The Director of the Autism Research Centre at Cambridge University, Simon Baron-Cohen is a well-known expert on autism. He has appeared in the media arguing for the place in society of people with autism and against any attempt to remove autism-spectrum disorder genes, once discovered, from the population. This book is in part an extension of that argument. It is short – only six chapters – and written in an accessible style. But it lays claim to a much bigger achievement – the explication of human cruelty and, possibly, evil.

The argument goes like this. The capacity for empathy can be measured – it is normally distributed in the population. People with a lot of empathy might be good therapists. People with ‘zero empathy’ are liable to treat others roughly or instrumentally, as objects, and can reasonably be assumed to be responsible for most of the human cruelty in the world. The remainder is likely to be committed by those of us who experience temporary lapses of empathy. Baron-Cohen believes that people with autism-spectrum disorder lack empathy, but have a redeeming feature, namely their ability to systematise. They are thus ‘zero empathy positive’ – positive because there are advantages to their condition. They also tend not to be implicated in cruelty to others, or where they are, their actions do not appear to be calculated to cause harm. He compares them to another group of people who lack empathy, who may well understand the consequences of their actions, but do not really care. Their condition lacks any redeeming features, thus they are ‘zero empathy negative’. Baron-Cohen subdivides this group into types B, N and P: borderline, narcissistic and psychopathic. He is referring to people with personality disorder, whom he wants to reclassify, along with those with autism-spectrum disorder and apparently normal people who appear to act as if lacking empathy from time to time, in an ‘empathy disorder’ category.

The central thesis – that human cruelty appears to involve a lack of empathy – is not new, and does not furnish a complete or satisfactory account. Baron-Cohen’s assumption that cruelty in those who can show empathy must be due to a temporary loss of empathy begs the question, and in blaming the rest of human cruelty on people with personality disorders, he reduces a multifaceted feature of human interactions to a psychiatric disorder.
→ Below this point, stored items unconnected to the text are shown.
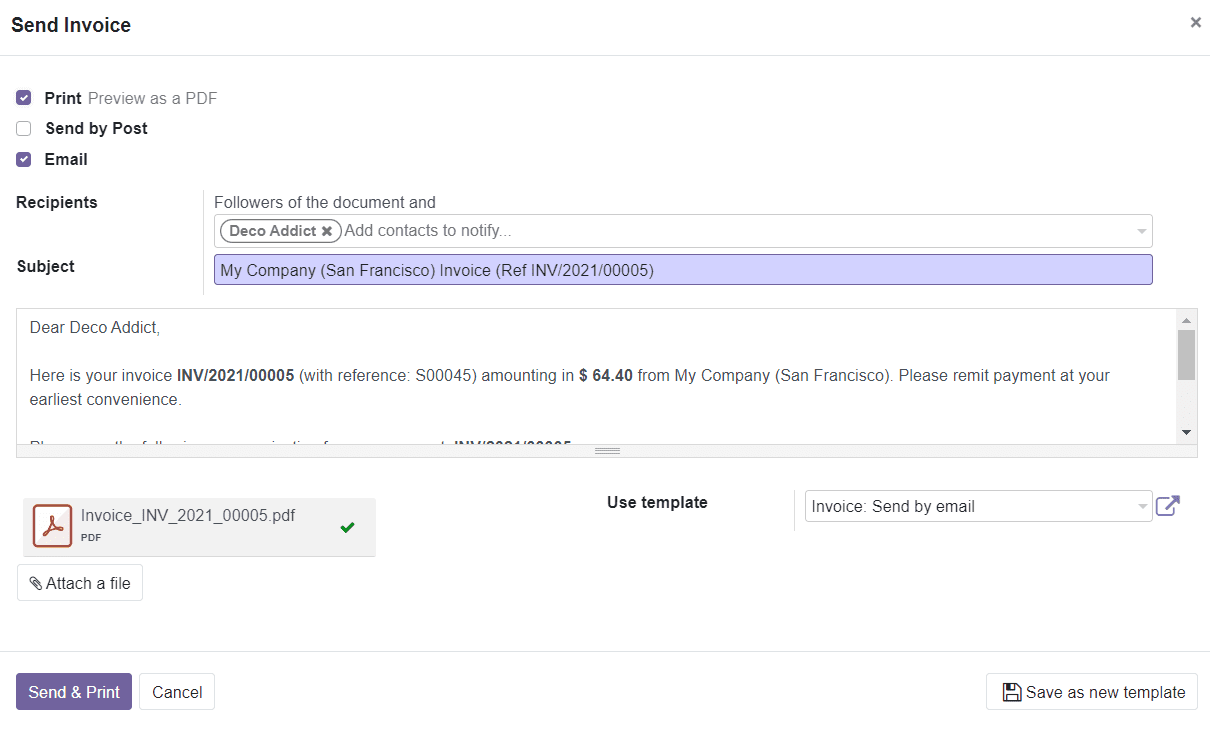Enable the Send by Post option

pyautogui.click(x=23, y=128)
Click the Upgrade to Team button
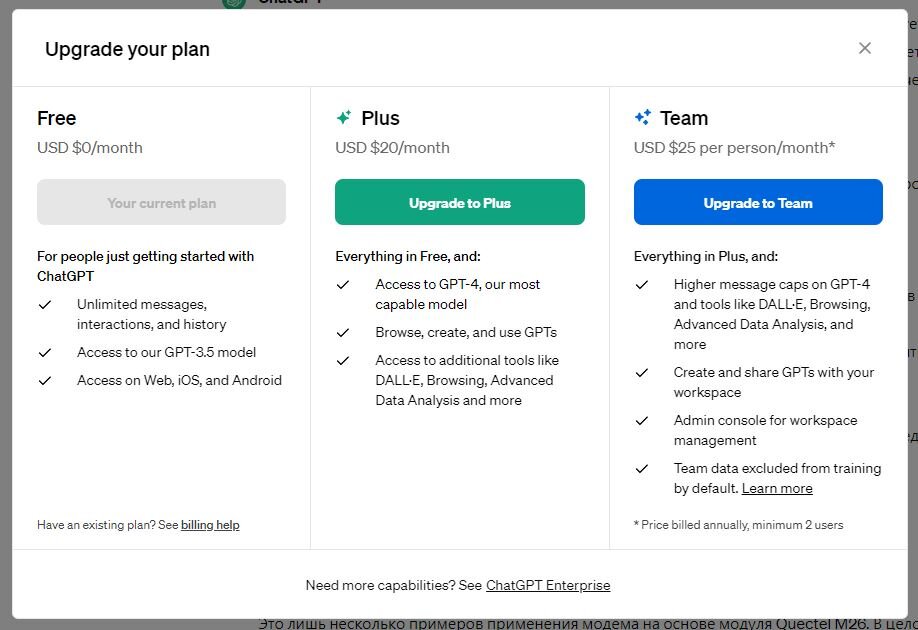The width and height of the screenshot is (918, 630). pyautogui.click(x=758, y=202)
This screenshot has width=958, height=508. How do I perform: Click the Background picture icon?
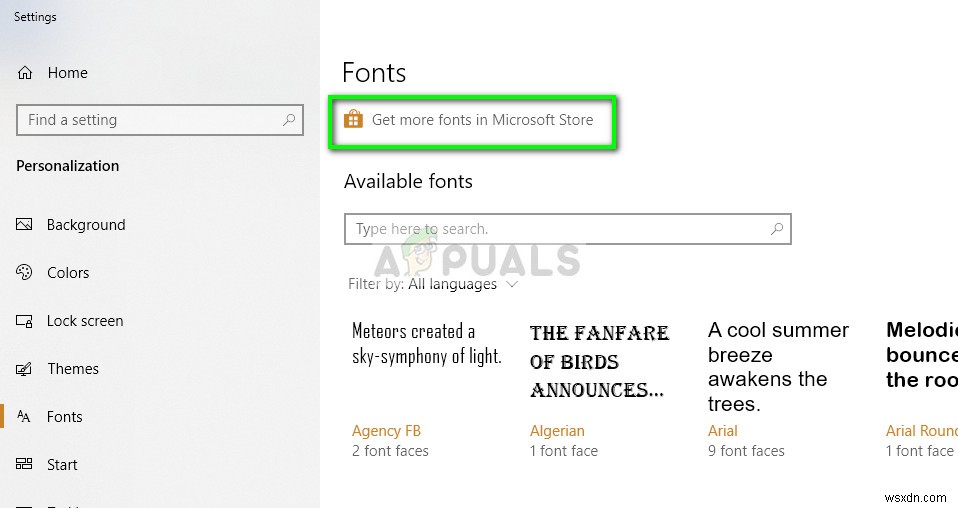point(25,225)
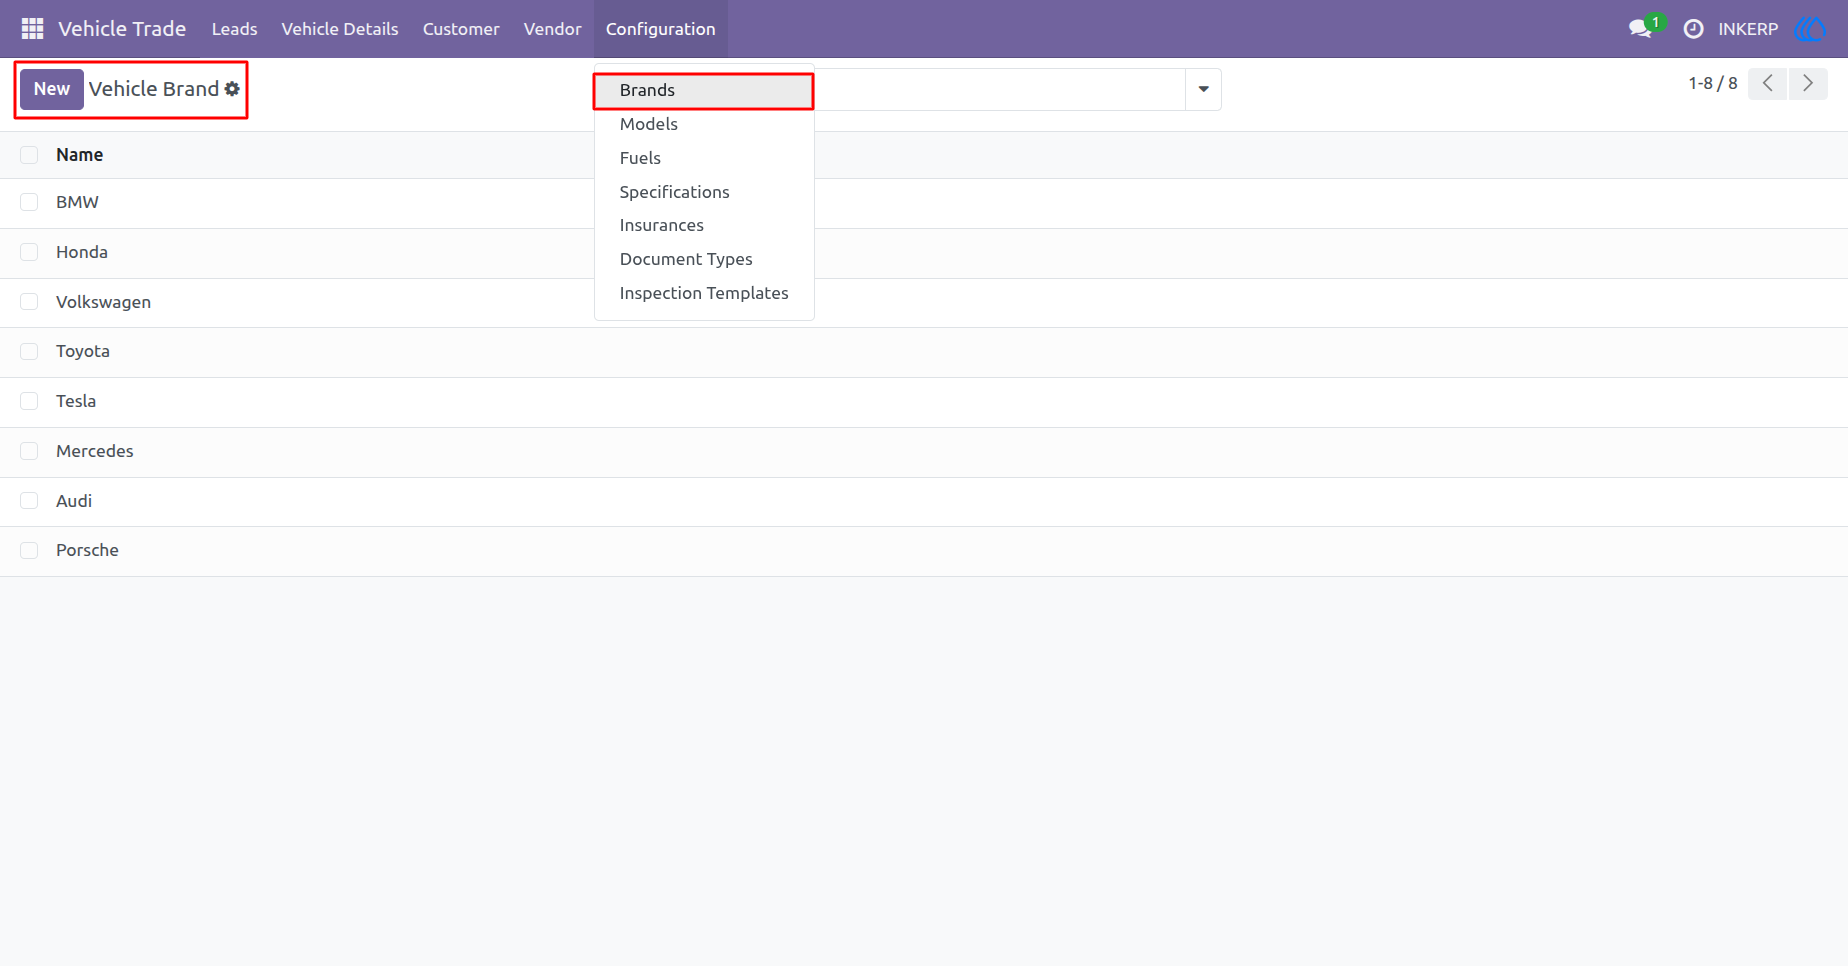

This will not do. Dreadful cruelty can occur in the context of group processes, such as operated at My Lai during the Vietnam War; it is subject to cultural and hierarchical pressures, such as operated in the German police units that carried out atrocities in the Second World War (which Baron-Cohen references); and it is related to simple self-interest, such as operates when any one of us carries out a small cruelty to another person. Identifying a small group of people who appear to lack a capacity for empathy does not account for events such as the Holocaust or the Stalinist purges; tens of thousands of others have to be involved, and it is contrary to what we know of how such events have unfolded to imagine that all those who took part had a personality disorder. Baron-Cohen attempts to explain such events through ignorance of the purpose of the activity (‘I only loaded the trains’) and diffusion of responsibility (‘I was following orders’), but in doing so only describes them. He allows no room for personal choice (‘knowing what the consequences of my actions might be, and retaining the ability to empathise, I remain able to commit them’).
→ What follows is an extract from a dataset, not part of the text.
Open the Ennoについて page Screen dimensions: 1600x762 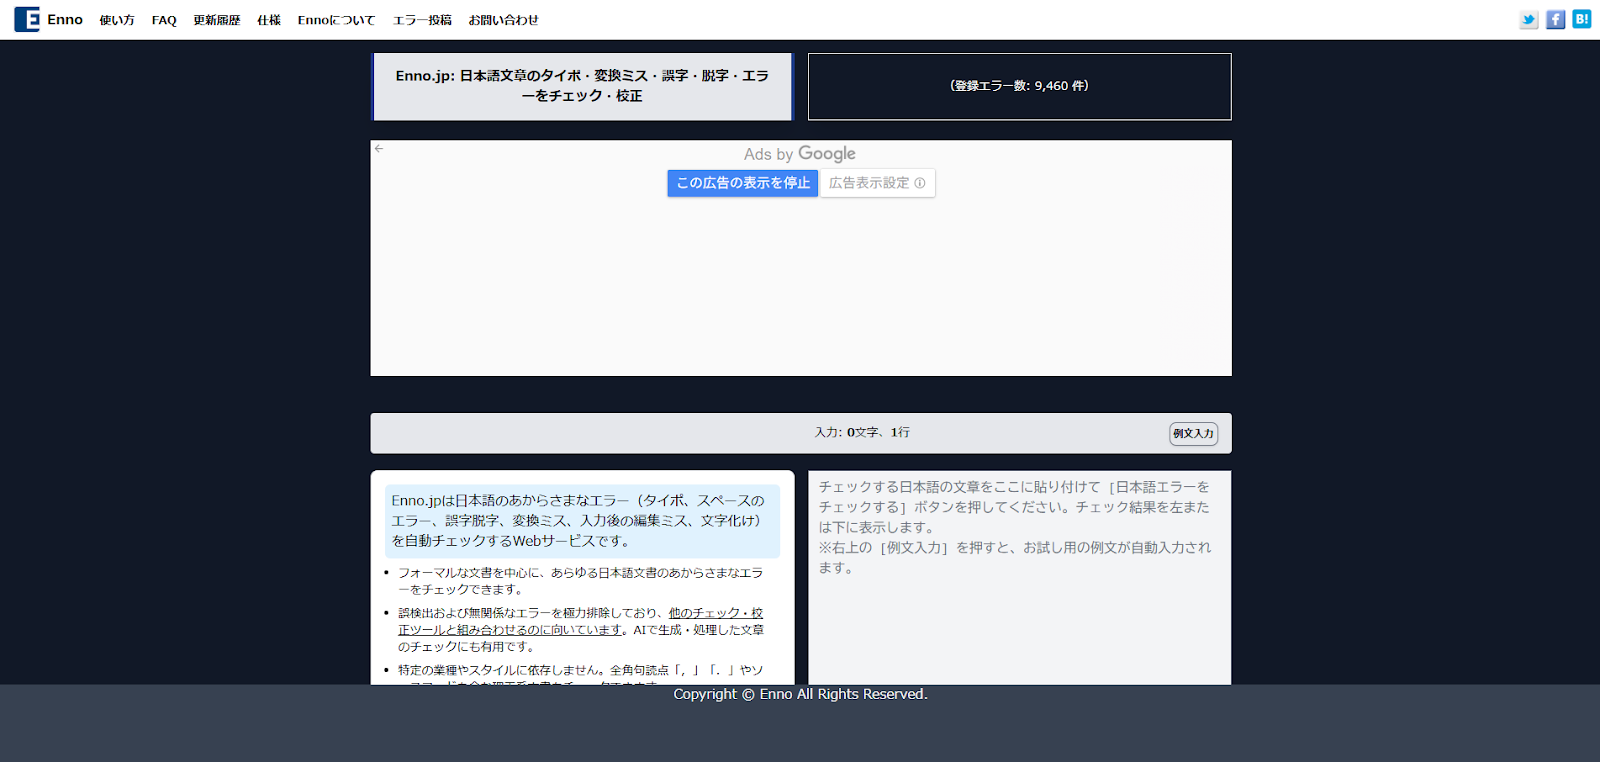pyautogui.click(x=336, y=21)
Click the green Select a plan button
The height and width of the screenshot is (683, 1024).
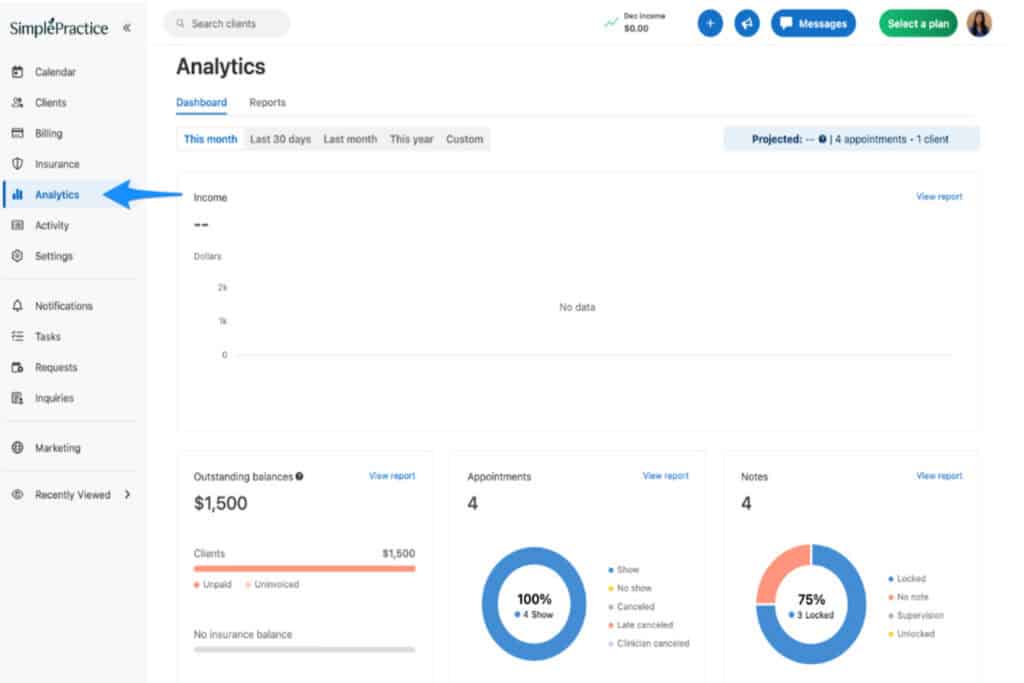[x=918, y=24]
This is a moving book, with examples of cruelty that are at times difficult to read. It is also a compassionate book in its plea to understand people who can appear cruel without meaning to be so. Baron-Cohen has highlighted a role for empathy in the capacity for evil, which seems correct; and he has provided an account of recent neurobiological research into empathy. But in attempting to engender sympathy – or empathy – for one group he has performed a disservice to another, already stigmatised, group. And if a satisfactory scientific account of evil is possible, we will have to wait for it.